Lord & Taylor is one of many retailers cleaning up its act. The department store settled a racial discrimination case in Massachusetts earlier this month, agreeing to pay a onetime fee of $100,000 and retrain parts of its staff.
The original complaint was filed with the Massachusetts Attorney General’s office in 2014 after an African-American woman tried to purchase perfume at a Lord & Taylor in the predominantly white town of Braintree, Mass., just south of Boston.
The woman filing the complaint alleged a sales associate approached her and instead of offering to help, asked her if she intended to buy anything and then referenced the price of certain products. The department store said the salesperson’s behavior stemmed from an effort to prevent shoplifting, according to a spokesperson from the Massachusetts Attorney General’s office.
Lord & Taylor, owned by parent company Hudson’s Bay, would not respond to a request for comment.
The investigation looked into all four Massachusetts Lord & Taylor locations, including Boston’s Braintree; Burlington, Mass., and Natick, Mass., and examined whether the retailer was violating the Massachusetts Accommodations Law and Consumer Protection Act by unfairly targeting black and Hispanic customers.

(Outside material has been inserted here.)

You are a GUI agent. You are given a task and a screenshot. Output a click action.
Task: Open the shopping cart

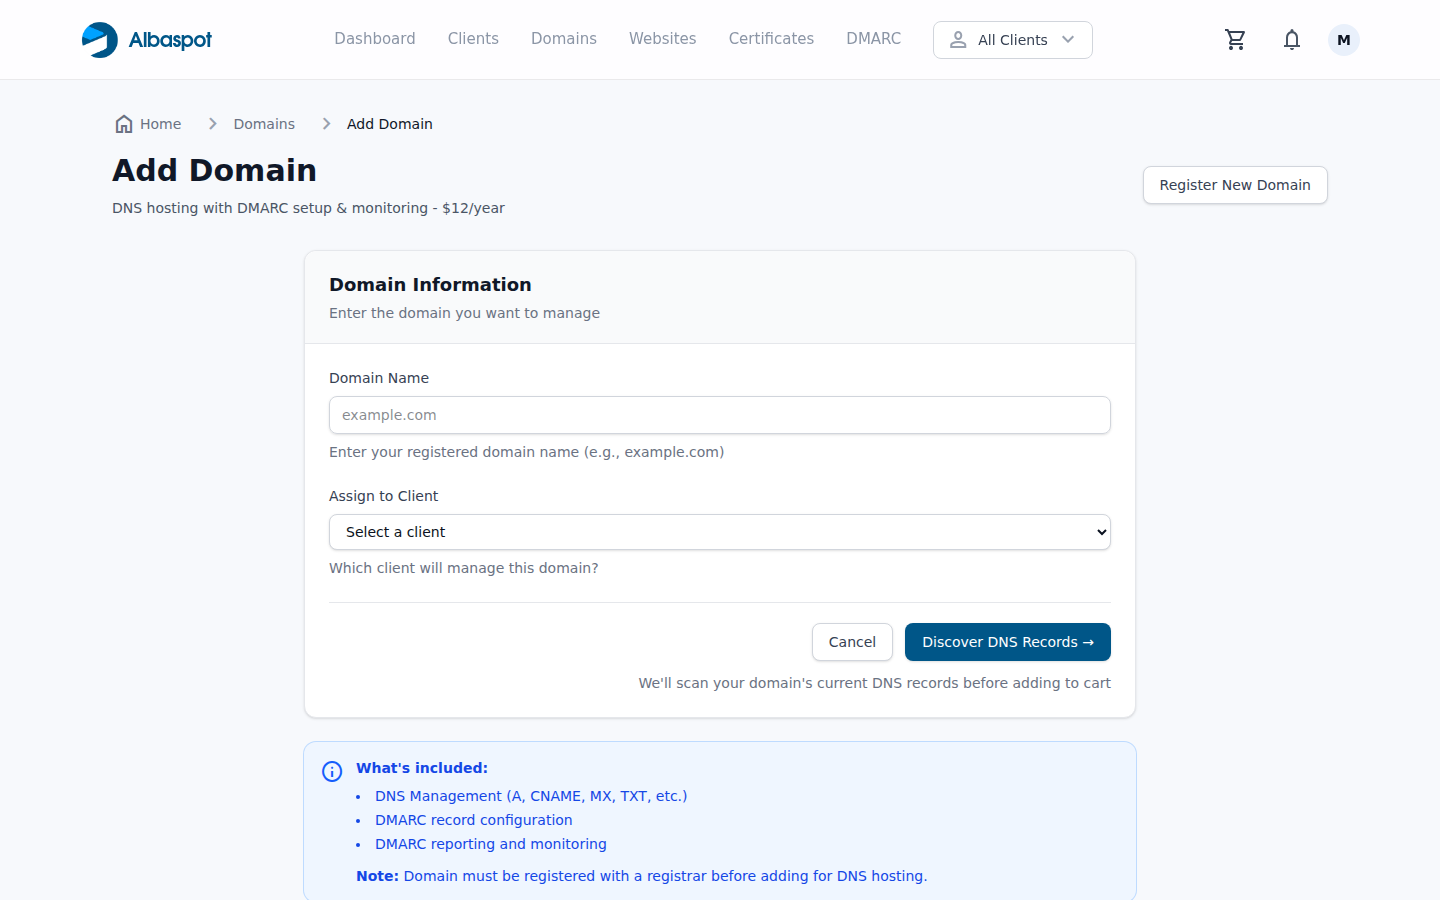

After an investigation, the Attorney General’s office found that other customers, as well as former employees, felt the company was treating minority shoppers differently than white customers.
“Far too often, shoppers are unfairly viewed as suspicious or not belonging, simply because of their race or ethnicity,” Attorney General Maura Healey said in a statement.
According to the settlement, Lord & Taylor will hire an outside consultant to help retrain its staff. All customer-facing Lord & Taylor employees will be required to receive implicit bias training at least once a year for a period of three years. Training for security personnel will also receive a makeover as the department store works with the Attorney General’s office to make other relevant changes, including a “Customer Bill of Rights,” which will provide phone numbers and e-mail addresses posted in all Massachusetts stores as a resource for customers to file complaints.
The Attorney General said she is pleased with the resolution of the case.
“This is an example for other retailers to look to in terms of some of the steps that they can take to address potential or existing racial profiling or discrimination in their businesses,” Healey said.
The case highlights a broader effort to address discrimination throughout retail. In fact, the allegations against Lord & Taylor are just one set of many against retailers accused of racial profiling minority customers.
Earlier this year, an African-American man in Iowa said he was the target of racial profiling at Old Navy after he said a sales associate accused him of not paying for a jacket he said he wore into the store. Last summer, the Massachusetts Attorney General filed a racial discrimination suit against The Tannery, an independent apparel and accessories retailer with locations in Boston and Cambridge, Mass., alleging that the owner refused service to an African American man and a Middle Eastern woman based on their race. Macy’s and Barneys New York have also had racial discrimination cases brought against them in the past.
“This is an industry problem,” Healey said. “It’s not something that’s limited to any one retailer.”